The poll boss further said that the decision was also reached considering remaining procurement processes, manufacturing, delivery, installation and commissioning would have meant IEBC would not meet all its timelines.
“The Commission has very limited time left to comply with the legal timelines in relation to deployment of ICTs in elections. Safran has undertaken to deliver the technology within the statutory timelines,” he said.
With more than 19 million voters being registered using current BVR system, the IEBC boss said that the voter identification and results transmission aspects will be combined with existing voters database.
“Safran is supporting the Commission to ensure that we have a credible and reliable biometric voters register to be used in the 2017 General Election. We are confident that using Safran at this point in time, there is guarantee for compatibility, timely delivery and accountability in the deployment of the new system.”

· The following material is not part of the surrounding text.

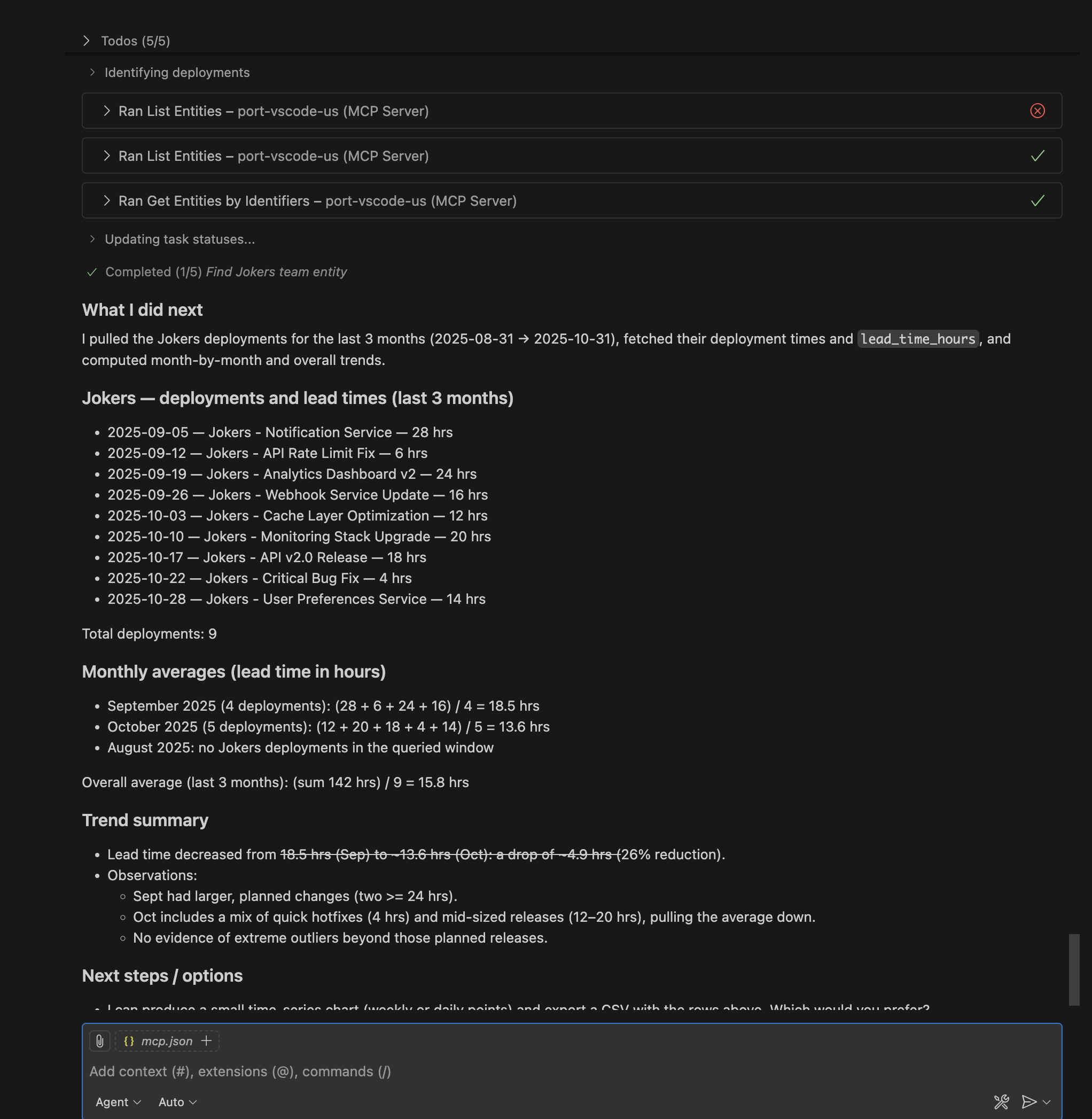The width and height of the screenshot is (1092, 1119).
Task: Click the chat vertical scrollbar thumb
Action: coord(1074,969)
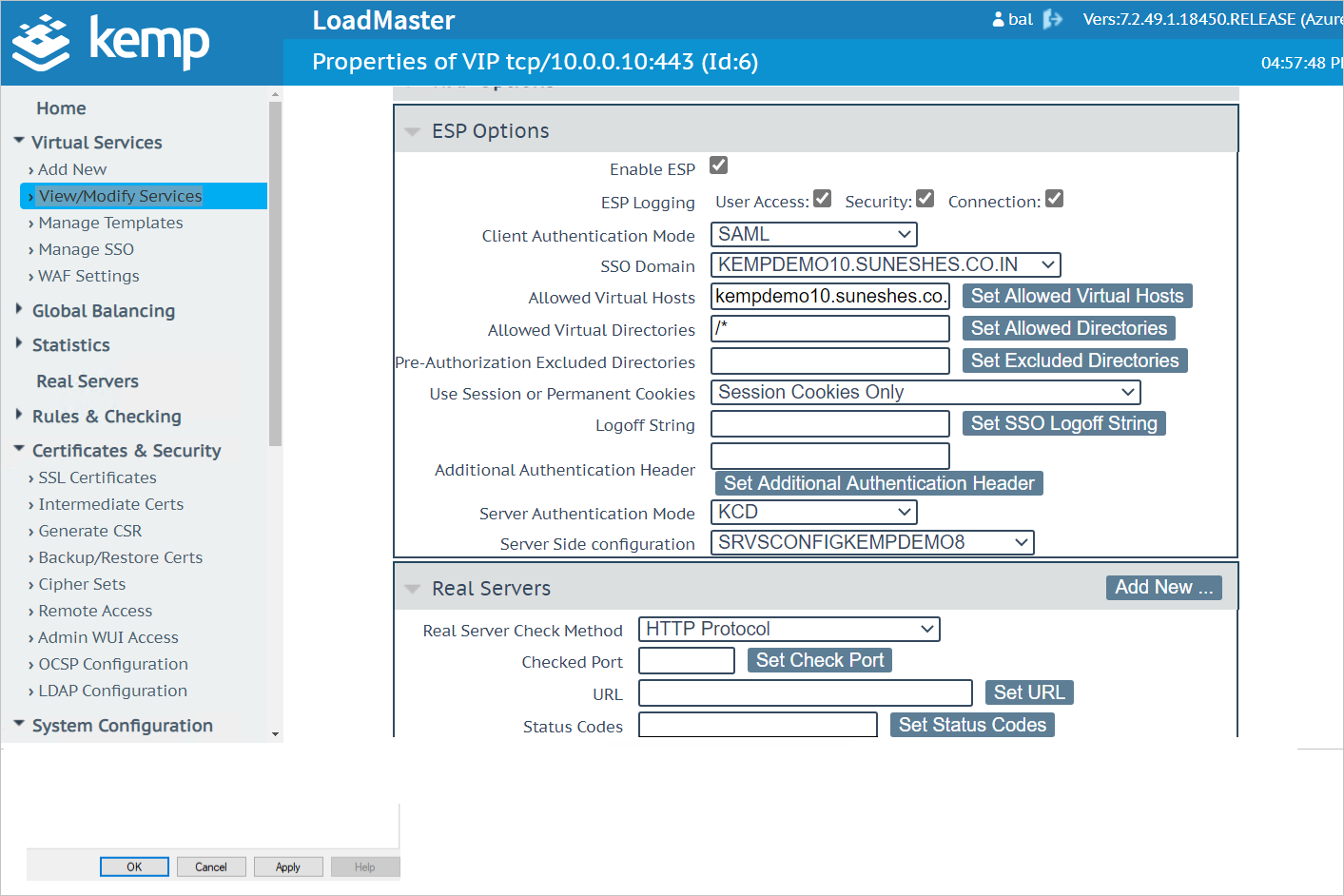Open the Client Authentication Mode dropdown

While assuring Kenyans of a free, fair and credible election, Chebukati emphasized the need to learn from past mistakes in reference to 2013 General Election.
“As a country, we have to learn from the mistakes of the 2013 elections and build on the strengths. It is for these reasons that the Commission has decided to engage Safran Identity & Security to ensure that statutory timelines are met, we have sufficient project management capacity and, the systems are fully compatible and integrated for the success of the elections.”

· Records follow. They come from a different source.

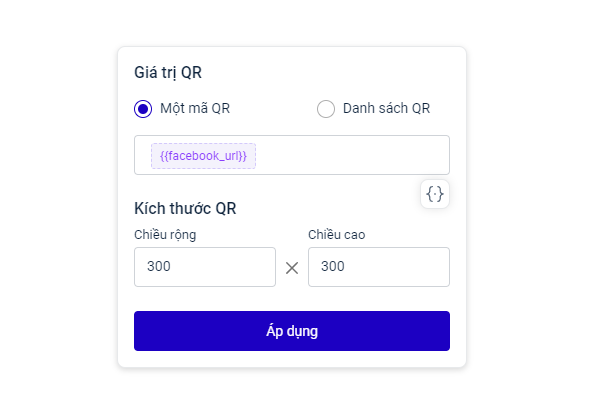Click the X separator between size fields
Image resolution: width=589 pixels, height=415 pixels.
(292, 268)
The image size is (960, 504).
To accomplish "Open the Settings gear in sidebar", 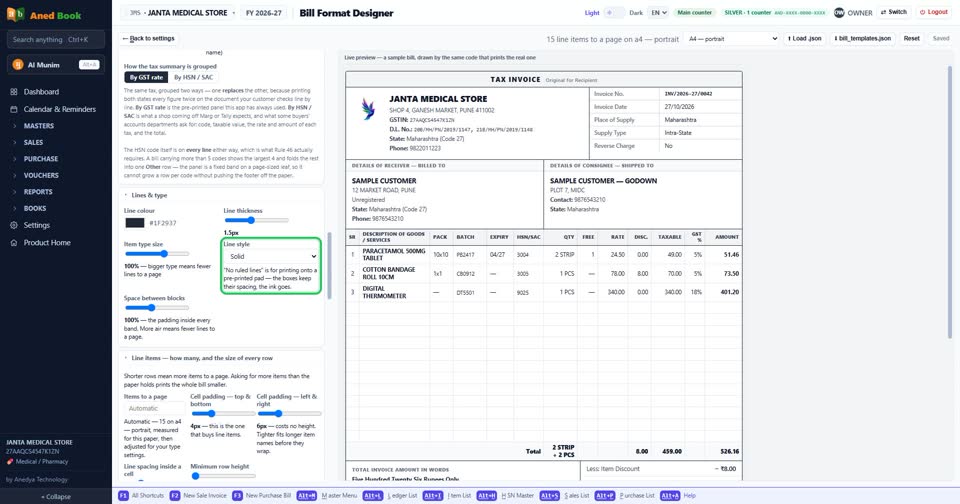I will pos(13,225).
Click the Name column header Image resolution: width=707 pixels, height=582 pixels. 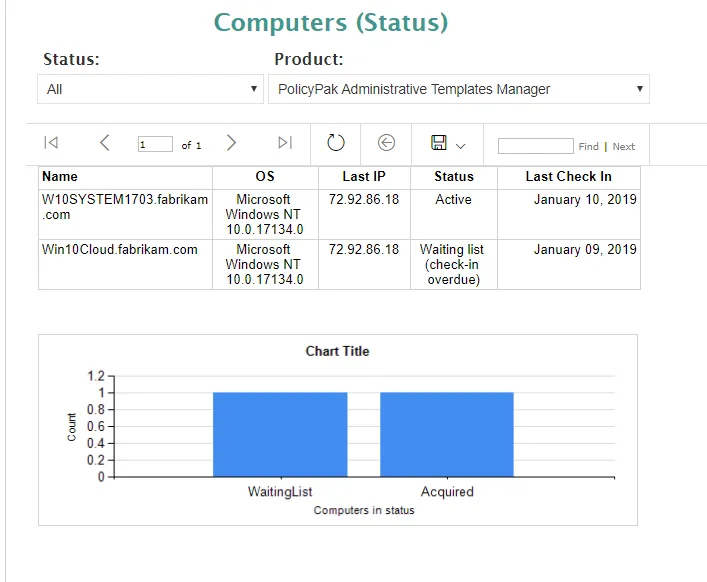pyautogui.click(x=60, y=177)
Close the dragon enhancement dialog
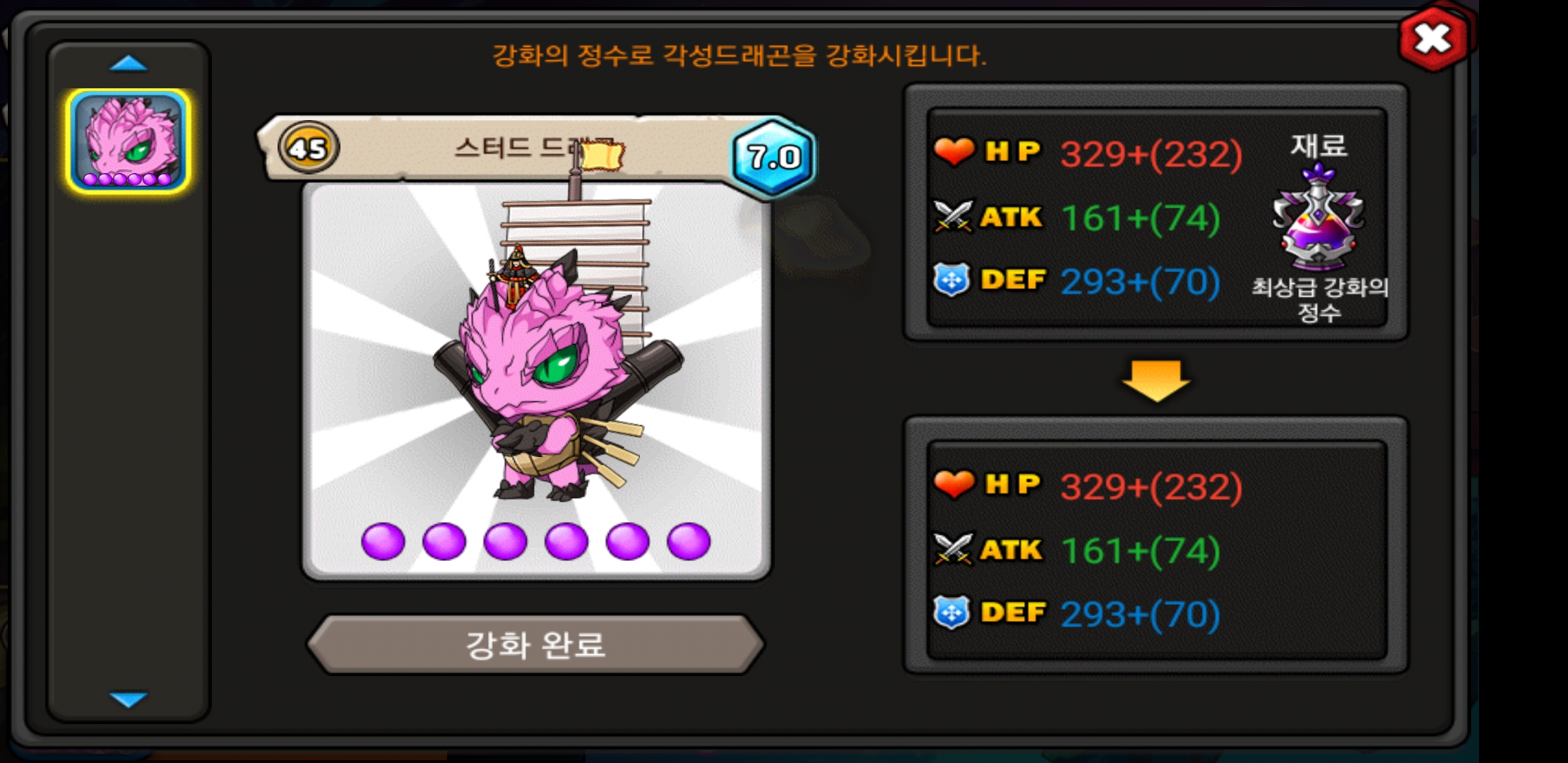This screenshot has width=1568, height=763. tap(1433, 39)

“Any other way will jeopardize preparations for the elections.”
This comes just a day after the South African firm, Gemalto, which had been awarded the Ksh3 billion IEBC tender challenged the Commission’s move to cancel their tender.
In a letter dated March 22, 2017 addressed to IEBC CEO, Ezra Chiloba, Gemalto Vice-President, Charles Mevaa, said that the firm could still deliver within set time frames.
“Gemalto SA has full capacity and commitment to work with the commission in order to mitigate the effects of litigation on the tender process and surmount the strict time frames,” read the letter in part.
In a letter to the South African company dated March 21, 2017 that had reached the tender valuation stage, IEBC, through the CEO Ezra Chiloba, cited budgetary and time constraints for the cancellation.
In its termination letter, the commission indicated that the law requires the technology to be in place by 10th of April this year and the commission should as such have had it by end of March for use on 10th May.
“The Commission has lost important lead times due to litigation over the tender,” said Chiloba.
Gemalto ,however, refuted this insisting that: “ We do have a track record of successful deliveries of large scale projects including election related solutions within challenging lead times”.
There have already been concerns on the voter verification process with political parties warning they were watching and only a free and fair process would be acceptable to Kenyans.
The opposition has, however, termed the move as an excuse to use a manual system during the General Election, warning that they will not accept a return of a manual system of voting and transmission of results by the IEBC.
The National Super Alliance led by ANC Deputy Party Leader Kipruto Arap Kirwa on Thursday said the cancellation of the Kenya Integrated Electoral Management System is a threat to credible polls on the 8th of August.
In a statement Kirwa claims the move is part of a wider conspiracy to compromise credible elections.